[Text segment]:
•••

On Tuesday, January 21, 2014 4:22:34 PM UTC, Edgar L. Owen wrote:
>
> PIerz,
>
> No, you are wrong here. Space doesn't expand around objects without the 
> objects moving along with it. The positions of objects are positions IN 
> space. Thus there is not a smooth expansion but the warping around galaxies 
> I've pointed out.
>
> If you were correct the Hubble expansion of space wouldn't carry far 
> galaxies along with it and redshift them.
>
> You are simply wrong here. Please remember that the next time you accuse 
> me of being wrong about something!
>
> Edgar
>
 
Edgar, the opposite is true. The hubble effect is constant if the 
comparison is between any two pairs of adjacent galaxies, one pair compared 
to the other, obviously controlling for distance between them. It's 
constant in that sense whether or not the overall effect is accelerating as 
it is at the moment. 
 
If the galaxies are independently moving in space, the distance to adjacent 
galaxies is changing, and has to be controlled for, to keep that constant 
effect. 
 
If you skip a galaxy and want the rate of expansion between a galaxy and 
the second galaxy along, then you have to add the two adjacent rates 
together, controlling for changes in distance caused by independent 
movement of galaxies in space. If you want the next galaxy after that, it's 
adding 3 adjacent values. 
 
This is why the hubble rate can keep on going, passing the speed of light 
barrier, and forever onward and upward. Because, and precisely because, 
it's not generated by a physical translation in space. 
 
 
 

>
>
>
>
> On Monday, January 20, 2014 10:12:54 PM UTC-5, Pierz wrote:
>>
>> I don't know why the warping effect is "obvious". All space is expanding, 
>> including that inside galaxies but the gravity effect keeps the expansion 
>> from causing the galaxy to spread out. Imagine a soft disk sitting on top 
>> of a balloon that is being blown up. The balloon surface (space) both under 
>> and around the disk is expanding, but the object keeps its size because of 
>> its internal forces. It's not as if there's some boundary at the edge of 
>> galaxies at which expansion starts.

•••

[Data records]
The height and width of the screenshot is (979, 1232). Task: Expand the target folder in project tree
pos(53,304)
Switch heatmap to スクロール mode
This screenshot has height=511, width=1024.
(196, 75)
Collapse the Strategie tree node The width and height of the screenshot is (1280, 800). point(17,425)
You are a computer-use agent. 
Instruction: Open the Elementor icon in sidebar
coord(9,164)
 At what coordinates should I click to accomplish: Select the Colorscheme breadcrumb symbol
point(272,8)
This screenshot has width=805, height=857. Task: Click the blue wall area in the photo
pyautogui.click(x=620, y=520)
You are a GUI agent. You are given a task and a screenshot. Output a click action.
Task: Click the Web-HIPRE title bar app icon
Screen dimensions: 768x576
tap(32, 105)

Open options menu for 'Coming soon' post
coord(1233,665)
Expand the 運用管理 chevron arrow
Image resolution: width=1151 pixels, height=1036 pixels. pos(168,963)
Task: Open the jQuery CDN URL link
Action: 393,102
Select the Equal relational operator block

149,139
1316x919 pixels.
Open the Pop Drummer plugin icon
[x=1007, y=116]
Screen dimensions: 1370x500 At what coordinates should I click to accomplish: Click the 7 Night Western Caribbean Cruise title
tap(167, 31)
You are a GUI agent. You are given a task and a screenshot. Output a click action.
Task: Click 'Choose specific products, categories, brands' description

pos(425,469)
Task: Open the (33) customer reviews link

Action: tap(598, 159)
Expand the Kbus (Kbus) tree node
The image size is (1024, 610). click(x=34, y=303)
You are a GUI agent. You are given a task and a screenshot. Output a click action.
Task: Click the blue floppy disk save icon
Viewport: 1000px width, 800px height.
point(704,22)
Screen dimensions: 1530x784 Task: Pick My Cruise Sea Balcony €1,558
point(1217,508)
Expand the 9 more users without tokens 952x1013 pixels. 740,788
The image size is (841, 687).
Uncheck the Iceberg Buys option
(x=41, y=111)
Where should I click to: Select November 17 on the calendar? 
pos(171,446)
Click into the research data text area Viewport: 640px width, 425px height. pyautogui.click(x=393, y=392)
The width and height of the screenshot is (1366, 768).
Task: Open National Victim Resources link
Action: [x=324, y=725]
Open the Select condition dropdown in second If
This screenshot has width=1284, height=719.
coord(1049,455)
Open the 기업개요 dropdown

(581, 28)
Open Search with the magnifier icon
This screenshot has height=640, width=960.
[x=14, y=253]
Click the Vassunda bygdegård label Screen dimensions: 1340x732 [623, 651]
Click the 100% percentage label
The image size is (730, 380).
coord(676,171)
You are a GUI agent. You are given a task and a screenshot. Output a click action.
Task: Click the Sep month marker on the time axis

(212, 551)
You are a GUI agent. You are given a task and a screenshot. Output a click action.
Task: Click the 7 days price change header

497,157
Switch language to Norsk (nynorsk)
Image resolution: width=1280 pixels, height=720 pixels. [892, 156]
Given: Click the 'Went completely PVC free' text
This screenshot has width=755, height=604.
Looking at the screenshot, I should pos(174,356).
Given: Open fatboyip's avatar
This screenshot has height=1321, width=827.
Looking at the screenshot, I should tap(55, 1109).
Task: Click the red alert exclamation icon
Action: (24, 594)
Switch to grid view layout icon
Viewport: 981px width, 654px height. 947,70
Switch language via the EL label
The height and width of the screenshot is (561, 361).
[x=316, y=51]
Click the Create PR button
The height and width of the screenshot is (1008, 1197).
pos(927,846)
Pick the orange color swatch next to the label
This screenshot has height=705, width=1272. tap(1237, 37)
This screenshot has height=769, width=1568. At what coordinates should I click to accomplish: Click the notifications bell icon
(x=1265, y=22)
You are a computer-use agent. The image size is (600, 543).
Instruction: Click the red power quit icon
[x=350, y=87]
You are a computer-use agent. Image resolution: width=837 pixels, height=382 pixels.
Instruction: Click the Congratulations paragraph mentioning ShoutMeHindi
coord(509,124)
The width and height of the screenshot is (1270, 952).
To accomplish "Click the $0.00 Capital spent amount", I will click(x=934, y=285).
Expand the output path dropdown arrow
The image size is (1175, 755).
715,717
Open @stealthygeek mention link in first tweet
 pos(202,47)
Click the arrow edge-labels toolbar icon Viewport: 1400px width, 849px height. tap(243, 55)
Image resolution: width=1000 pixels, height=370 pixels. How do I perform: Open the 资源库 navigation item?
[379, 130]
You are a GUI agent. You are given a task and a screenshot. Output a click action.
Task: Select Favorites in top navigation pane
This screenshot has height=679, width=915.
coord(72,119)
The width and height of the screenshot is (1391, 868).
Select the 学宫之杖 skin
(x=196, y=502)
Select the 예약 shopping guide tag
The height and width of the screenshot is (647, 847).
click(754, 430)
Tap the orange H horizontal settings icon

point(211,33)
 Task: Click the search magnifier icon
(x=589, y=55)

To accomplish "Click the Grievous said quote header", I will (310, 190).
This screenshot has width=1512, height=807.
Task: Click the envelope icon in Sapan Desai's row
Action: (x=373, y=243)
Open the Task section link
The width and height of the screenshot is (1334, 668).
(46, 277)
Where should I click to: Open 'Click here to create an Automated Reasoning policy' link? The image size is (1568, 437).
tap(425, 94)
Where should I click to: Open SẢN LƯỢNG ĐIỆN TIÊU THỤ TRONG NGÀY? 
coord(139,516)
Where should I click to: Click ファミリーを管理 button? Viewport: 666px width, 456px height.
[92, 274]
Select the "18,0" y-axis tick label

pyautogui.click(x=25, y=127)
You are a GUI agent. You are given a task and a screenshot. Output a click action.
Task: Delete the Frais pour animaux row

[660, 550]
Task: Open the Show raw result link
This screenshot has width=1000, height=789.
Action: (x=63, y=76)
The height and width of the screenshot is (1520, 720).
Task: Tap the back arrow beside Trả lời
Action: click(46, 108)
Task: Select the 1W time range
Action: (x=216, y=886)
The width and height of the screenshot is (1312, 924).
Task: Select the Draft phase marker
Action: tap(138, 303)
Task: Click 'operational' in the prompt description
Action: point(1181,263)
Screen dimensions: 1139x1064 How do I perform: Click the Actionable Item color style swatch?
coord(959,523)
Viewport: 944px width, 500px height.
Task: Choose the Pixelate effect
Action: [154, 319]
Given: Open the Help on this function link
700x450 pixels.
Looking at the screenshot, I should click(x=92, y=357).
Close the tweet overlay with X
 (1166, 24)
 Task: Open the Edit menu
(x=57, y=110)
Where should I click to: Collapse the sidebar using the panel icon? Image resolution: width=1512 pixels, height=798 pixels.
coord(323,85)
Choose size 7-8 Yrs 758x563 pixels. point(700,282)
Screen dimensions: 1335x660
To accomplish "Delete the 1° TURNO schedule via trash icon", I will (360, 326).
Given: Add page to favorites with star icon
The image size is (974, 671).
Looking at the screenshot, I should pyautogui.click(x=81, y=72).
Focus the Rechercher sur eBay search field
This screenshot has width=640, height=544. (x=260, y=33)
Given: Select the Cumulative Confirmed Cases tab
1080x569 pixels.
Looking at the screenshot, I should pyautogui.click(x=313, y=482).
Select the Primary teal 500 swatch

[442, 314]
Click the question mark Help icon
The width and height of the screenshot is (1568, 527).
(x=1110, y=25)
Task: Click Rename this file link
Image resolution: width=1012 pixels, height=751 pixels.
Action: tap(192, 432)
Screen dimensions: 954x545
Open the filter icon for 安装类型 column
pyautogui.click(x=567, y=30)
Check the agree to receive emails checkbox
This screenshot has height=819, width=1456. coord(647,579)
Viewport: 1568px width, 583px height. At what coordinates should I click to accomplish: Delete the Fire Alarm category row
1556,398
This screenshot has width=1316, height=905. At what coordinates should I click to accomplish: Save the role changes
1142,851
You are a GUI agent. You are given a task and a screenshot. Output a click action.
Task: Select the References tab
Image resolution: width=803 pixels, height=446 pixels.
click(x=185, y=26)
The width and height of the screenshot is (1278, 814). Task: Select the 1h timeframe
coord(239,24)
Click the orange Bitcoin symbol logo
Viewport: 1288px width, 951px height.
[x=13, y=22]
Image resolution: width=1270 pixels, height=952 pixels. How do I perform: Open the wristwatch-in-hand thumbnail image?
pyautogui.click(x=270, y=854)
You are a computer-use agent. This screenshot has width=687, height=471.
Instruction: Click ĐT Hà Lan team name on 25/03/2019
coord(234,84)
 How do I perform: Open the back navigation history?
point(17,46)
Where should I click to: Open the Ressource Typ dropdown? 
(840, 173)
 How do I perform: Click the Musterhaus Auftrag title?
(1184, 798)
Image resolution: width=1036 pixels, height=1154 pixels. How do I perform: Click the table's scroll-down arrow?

•••

[Problems]:
a) In the thread about cosmic expansion, what object does Pierz picture sitting on top of a balloon that is being blown up?
b) In the thread about cosmic expansion, why does the reply to Edgar say the Hubble rate can keep going past the speed of light?
c) Pick up the thread about cosmic expansion right after its last sentence and keep it going.

[Response list]:
a) A soft disk.

b) The rate is not produced by galaxies physically moving through space. The expansion rates between adjacent galaxies add together, so skipping more galaxies adds more of these rates, and the total can pass the speed of light and keep growing.

c)
>>
>>
>> On Tuesday, January 21, 2014 3:01:03 AM UTC+11, Edgar L. Owen wrote:
>>>
>>> All,
>>>
>>>
>>> Here's one more theory from the many in my book on Reality:
>>>
>>>
>>> As Misner, Thorne and Wheeler note briefly in their book on Gravitation, 
>>> INTERgalactic space is continually expanding with the Hubble expansion, 
>>> however INTRAgalactic space is NOT expanding because it is gravitationally 
>>> bound.
>>>
>>> Now the obvious effect of this (as I'm the first to have pointed out so 
>>> far as I know) is that space will necessarily be warped at the boundaries 
>>> of galaxies, and as is well know from GR any curvature of space produces 
>>> gravitational effects, and of course dark matter halos around the EDGES of 
>>> galaxies were invented to explain the otherwise unexplained extra 
>>> gravitational effects on the rotation of galaxies. 
>>>
>>> Thus, this simple effect of space warps around the boundaries of 
>>> galaxies caused by the Hubble expansion may be the explanation for the dark 
>>> matter effect.
>>>
>>> It may or may not be the cause of the entire effect, but it certainly 
>>> must be having SOME effect, and over the lifetime of the universe one would 
>>> expect that warping effect to be quite large. 
>>>
>>> And there is nothing to prevent these warps, once they are created, to 
>>> have a life and movement of their own, as we now know that dark matter is 
>>> not just concentrated around galactic halos but may indicate where they 
>>> used to be....
>>>
>>> I'd be interested to see if anyone else sees how this effect might 
>>> explain dark matter...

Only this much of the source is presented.